* _GIVEN DATA_:
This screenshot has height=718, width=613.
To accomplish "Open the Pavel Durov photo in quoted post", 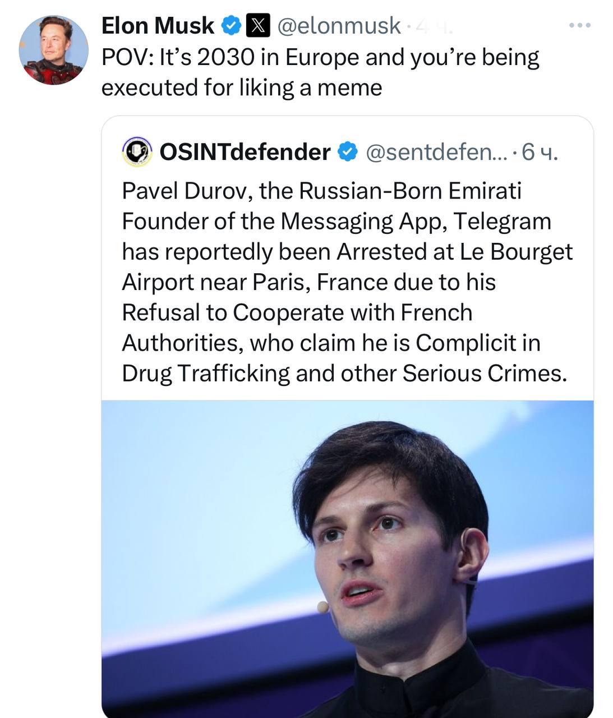I will tap(347, 558).
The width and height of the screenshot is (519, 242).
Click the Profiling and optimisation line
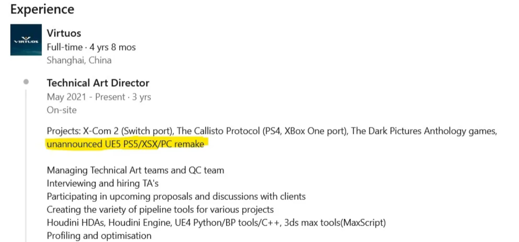click(x=99, y=235)
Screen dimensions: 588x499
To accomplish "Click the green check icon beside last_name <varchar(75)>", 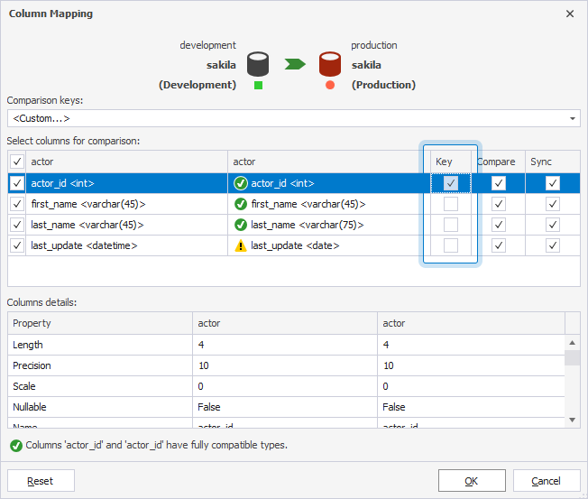I will coord(241,225).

* _EXERCISE REQUIREMENTS_: Copy out the lines of the data where the string "screenshot" occurs.

* _RESPONSE TO THIS EXERCISE_:
This screenshot has height=718, width=613.
The width and height of the screenshot is (519, 242).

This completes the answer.